Leverage Financial Intelligence to Drive Performance

Cloud-based-technologies are changing the face of the finance function.

Two key trends are converging and driving the adoption of new software tools in financial applications:

•cloud computing platform technology has matured to the point that it is now mainstream, and has fundamentally lowered the barriers to scale and made new solutions instantly horizontal and global for enterprise customers.

•the increasing “consumerization” of enterprise software.

Solutions that Tie Relevant Data Together

Another problem is that consumer applications have changed the baseline for user interfaces. We want and expect an insanely intuitive and deeply addictive interface that allows the user to click and drill through to the right information nuggets without having to go through week-long training classes. And for corporate IT teams, the prospect of yet another deeply embedded, maintenance-intensive, complex implementation, on-premise software isn’t exactly a welcome sight. What’s needed instead is a nimble, flexible software-as-a-service (SaaS) solution that is easy to onboard, inexpensive to run, and doesn’t require a systems-down upgrade every nine months.

As it turns out, all of this is possible today with nimble cloud computing-based applications for finance. And forward-looking CFOs are moving beyond ERP and the associated segmented data streams to nimble, low IT footprint applications that can tie the relevant data together, distill key actionable intelligence and drive proactive workflow.

In the OTC world, corporations are automatically tracking six-month rolling averages on average payment performance by accounts across business units (and ERP). They are  using that intelligence and others like standard deviation in past payment behavior to develop more accurate cash forecasting and drive better business decisions. Entire accounts receivable (AR) portfolios are being broken up into risk-based segments that are based on intelligence and risk criteria that is distilled real-time from the data spread across enterprise systems. As a result, AR departments are now utilizing customer treatment strategies for each segment – and for the first time interacting in new ways with entirely different customers – and reducing revenue leakage, decreasing DSO and optimizing working capital performance.

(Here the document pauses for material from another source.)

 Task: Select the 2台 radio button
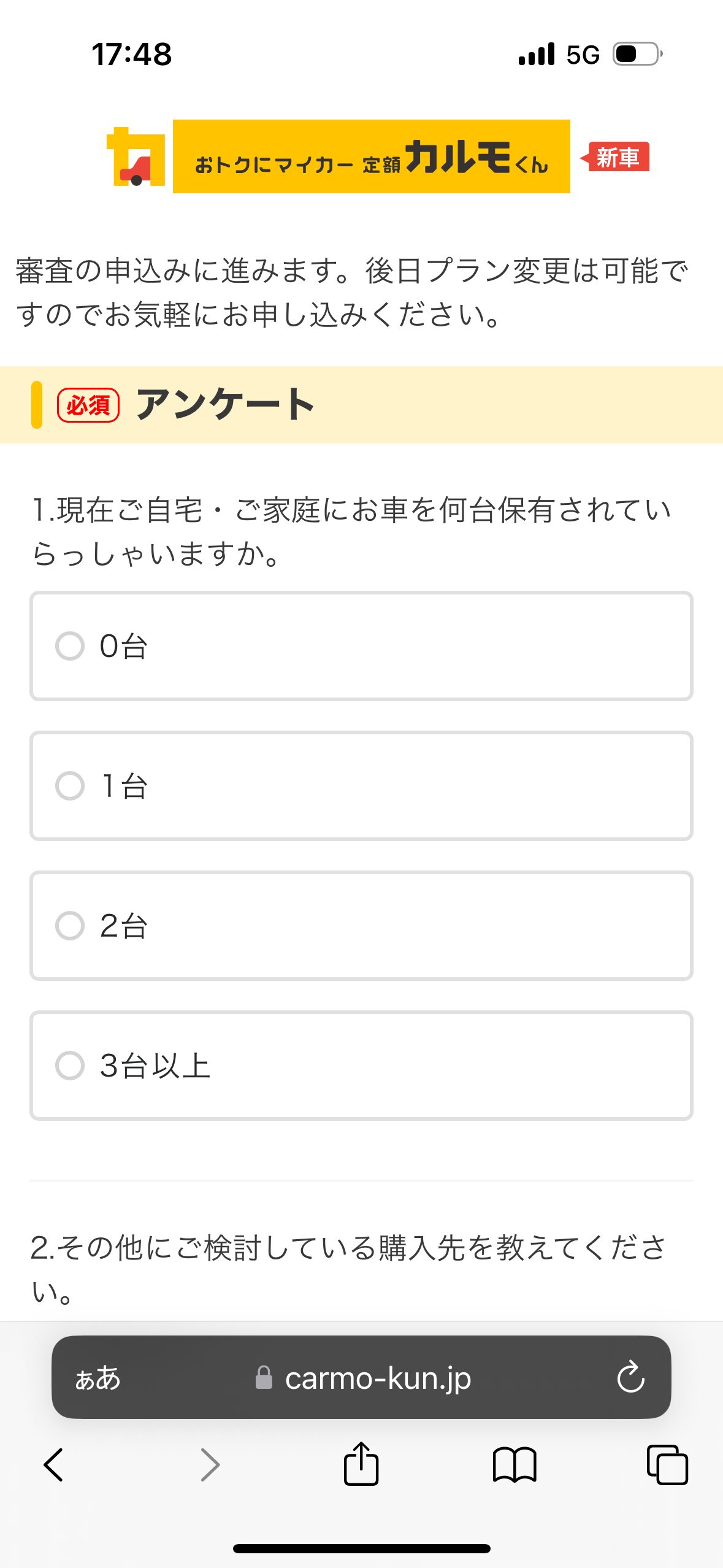click(x=70, y=926)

The timing couldn’t be better. As the first wave of large ERP-centric automations are nearly complete across global corporations, the low hanging fruit is mostly off the tree. That clears the path to the next layer of value drivers, and the focus is shifting from pure automation to leveraging the significant amount of data that now exists in the various automation systems in a corporation and distilling actionable insights that can drive increases in shareholder value. More and more corporations are now turning to new cloud computing based-technologies, and it is changing the face of the finance function.

Sanjay Srivastava is president & CEO of Akritiv Technologies, a Genpact company. He leads the overall direction and management of the company, and brings to Akritiv a diverse set of experiences across enterprise applications and the cloud computing stack.

http://www.akritiv.com

Related Articles:

Finance Needs to Step Up Its Game

Bringing ERP into the New Era

Can a CFO Innovate?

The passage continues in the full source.